• ASSIGNMENT
Write out the records beneath this line exactly as they appear, minus any images.
[Opening MATERIAL FOR THE TASK section]
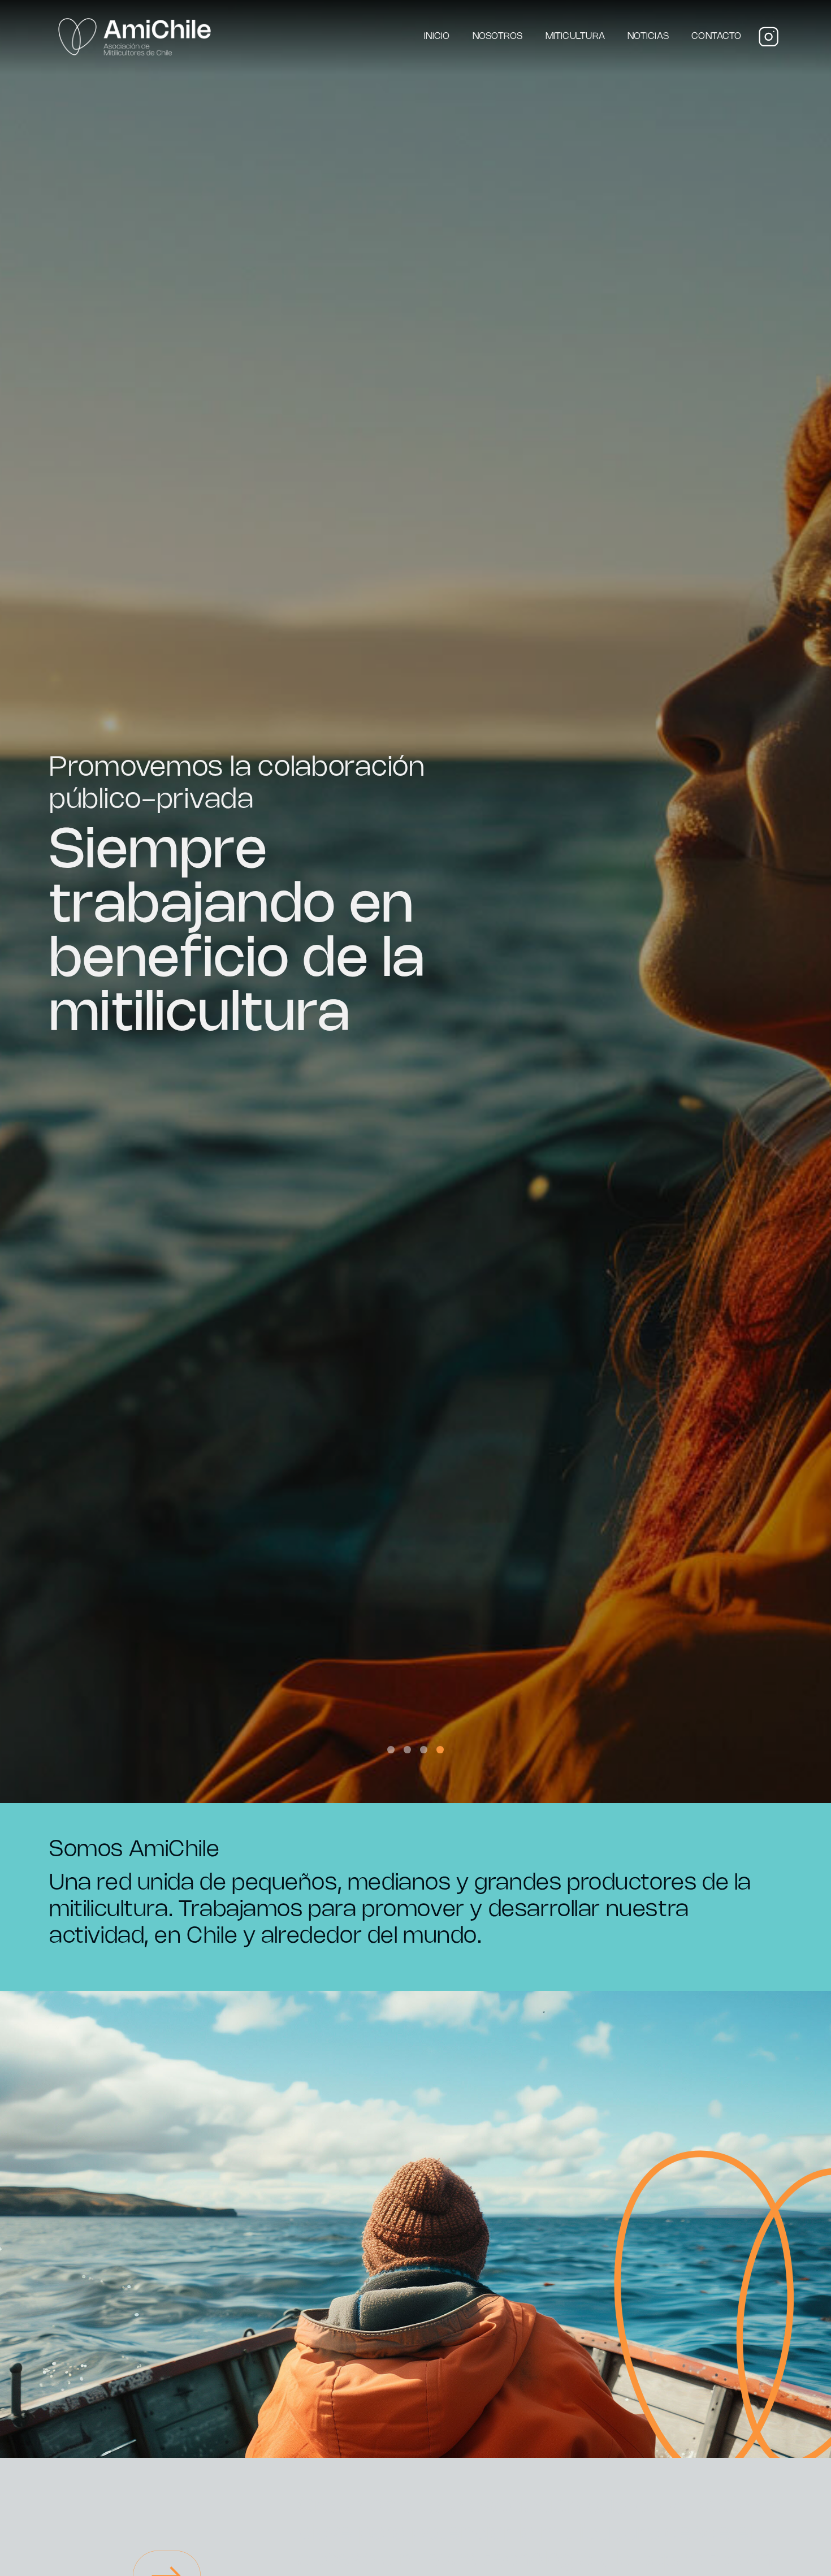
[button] (391, 1749)
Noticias (648, 36)
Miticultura (575, 36)
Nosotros (498, 36)
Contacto (716, 36)
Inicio (436, 36)
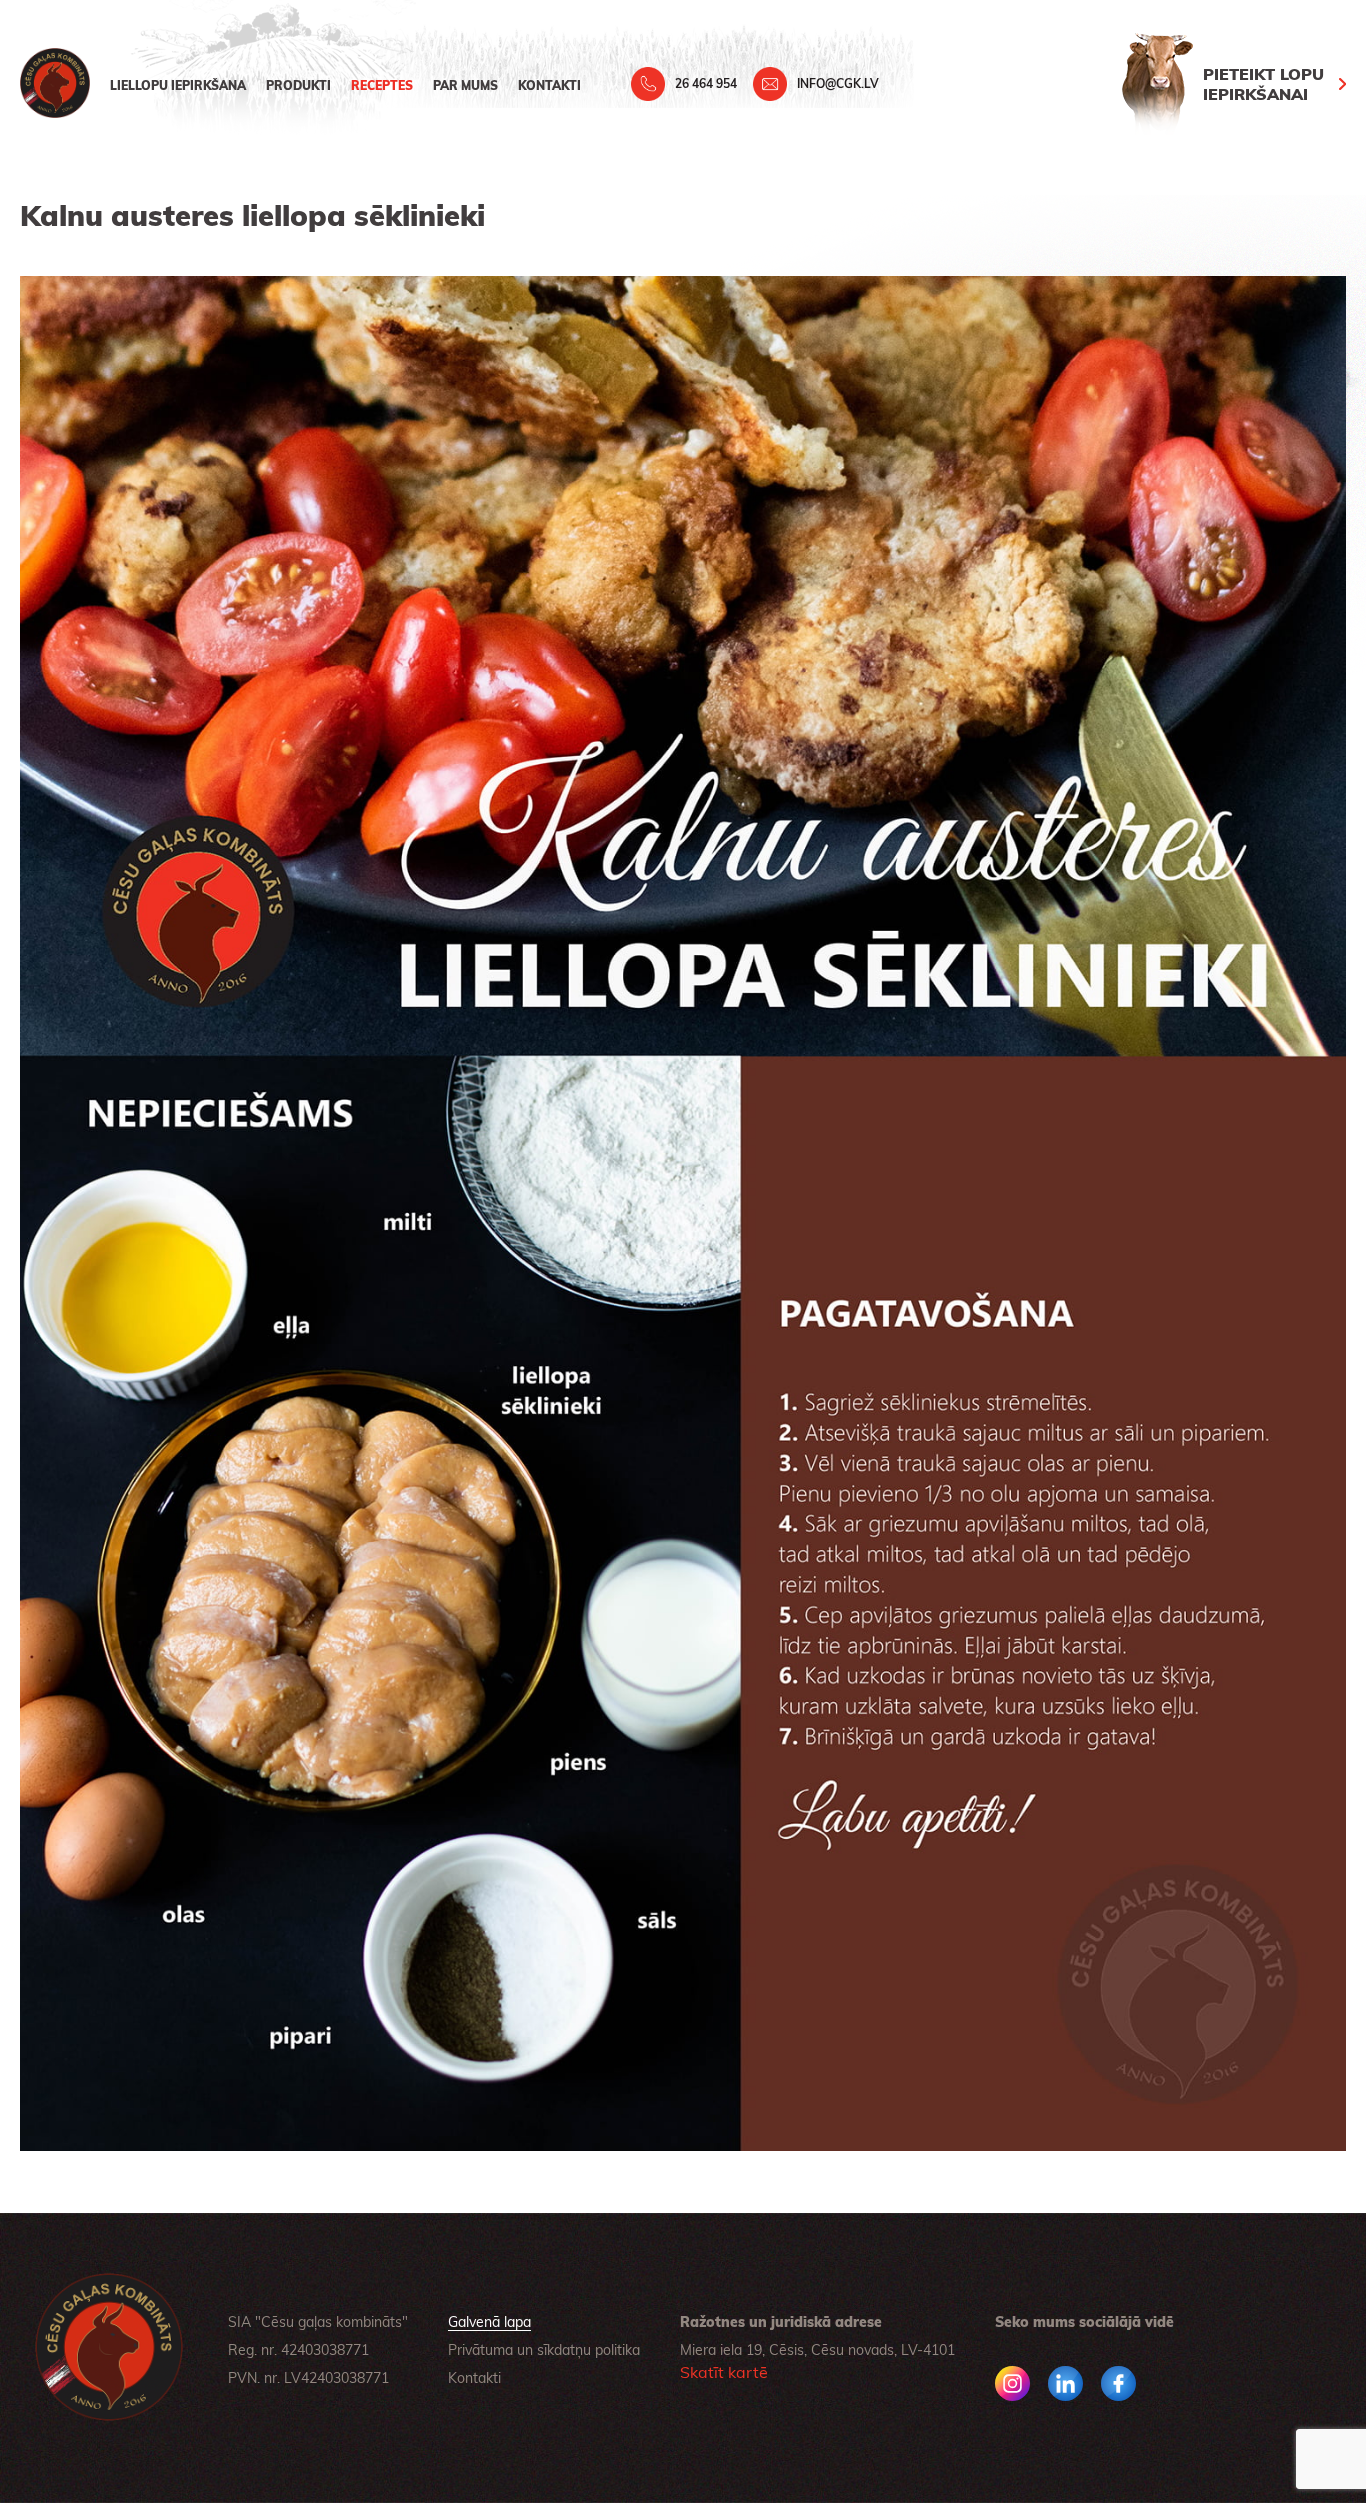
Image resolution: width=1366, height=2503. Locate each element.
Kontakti (549, 85)
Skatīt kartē (724, 2372)
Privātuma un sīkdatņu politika (544, 2350)
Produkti (298, 85)
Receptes (382, 85)
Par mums (465, 85)
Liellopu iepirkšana (178, 85)
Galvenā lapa (489, 2322)
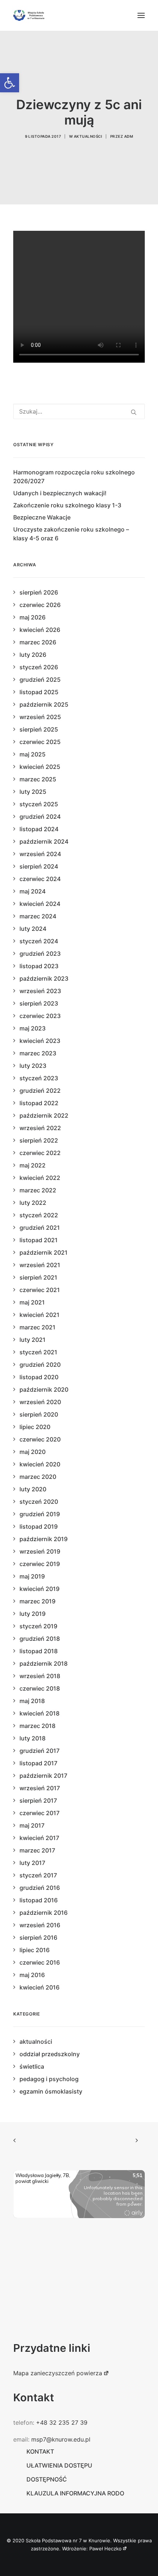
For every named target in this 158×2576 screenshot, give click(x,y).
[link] (9, 82)
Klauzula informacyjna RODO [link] (75, 2493)
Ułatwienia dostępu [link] (59, 2465)
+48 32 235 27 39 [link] (61, 2422)
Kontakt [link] (40, 2451)
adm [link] (128, 136)
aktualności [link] (88, 136)
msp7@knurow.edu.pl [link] (60, 2439)
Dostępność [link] (46, 2479)
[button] (141, 15)
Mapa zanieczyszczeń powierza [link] (57, 2373)
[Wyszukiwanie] (79, 411)
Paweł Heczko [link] (105, 2548)
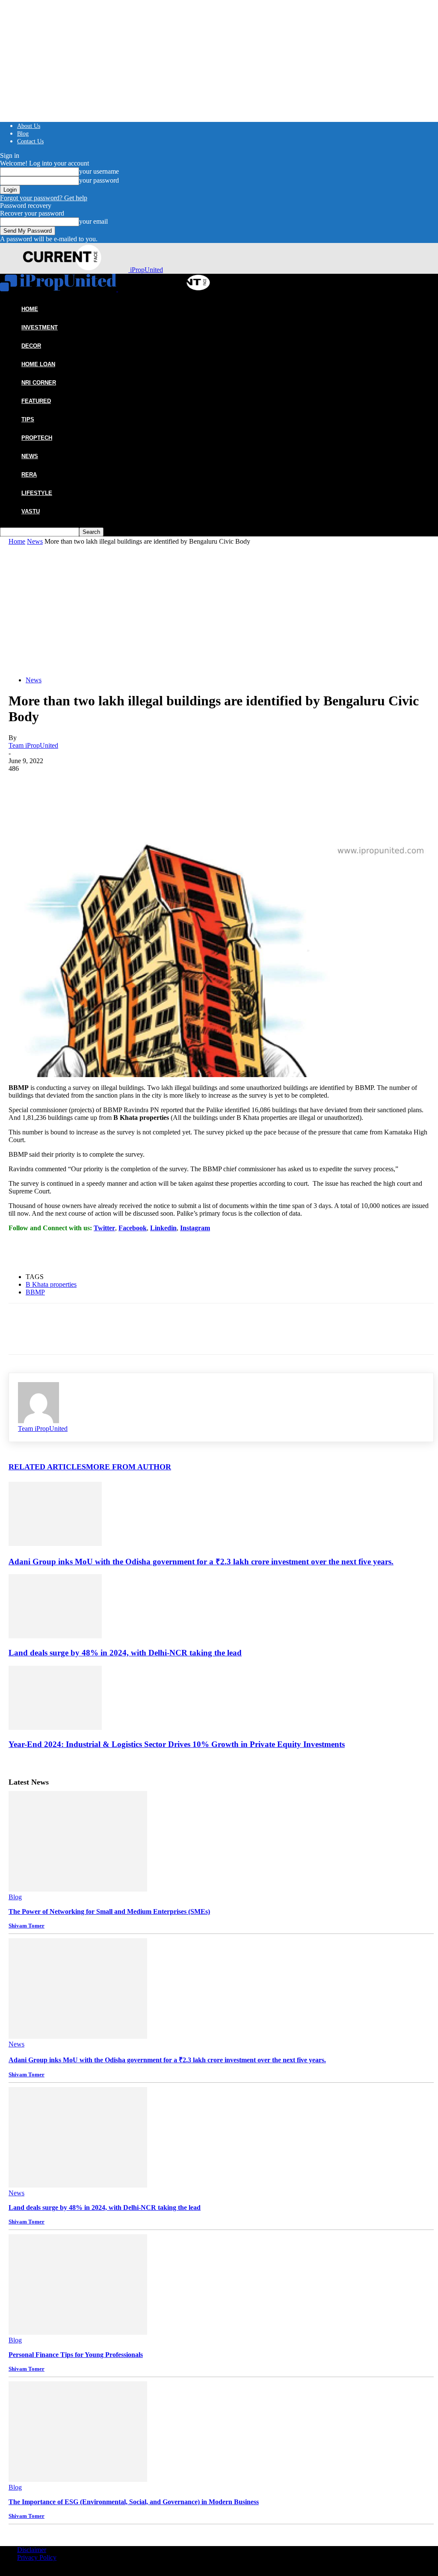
[Closing MATERIAL FOR THE TASK section]
• SOLUTION TO THIS TASK
[button] (391, 1749)
Noticias (648, 36)
Miticultura (575, 36)
Nosotros (498, 36)
Contacto (716, 36)
Inicio (436, 36)
Image resolution: width=1366, height=2503. Locate each element.
Kontakti (549, 85)
Skatīt kartē (724, 2372)
Privātuma un sīkdatņu politika (544, 2350)
Produkti (298, 85)
Receptes (382, 85)
Par mums (465, 85)
Liellopu iepirkšana (178, 85)
Galvenā lapa (489, 2322)
For every named target in this 158×2576 screenshot, give click(x,y).
[link] (9, 82)
Klauzula informacyjna RODO [link] (75, 2493)
Ułatwienia dostępu [link] (59, 2465)
+48 32 235 27 39 [link] (61, 2422)
Kontakt [link] (40, 2451)
adm [link] (128, 136)
aktualności [link] (88, 136)
msp7@knurow.edu.pl [link] (60, 2439)
Dostępność [link] (46, 2479)
[button] (141, 15)
Mapa zanieczyszczeń powierza [link] (57, 2373)
[Wyszukiwanie] (79, 411)
Paweł Heczko [link] (105, 2548)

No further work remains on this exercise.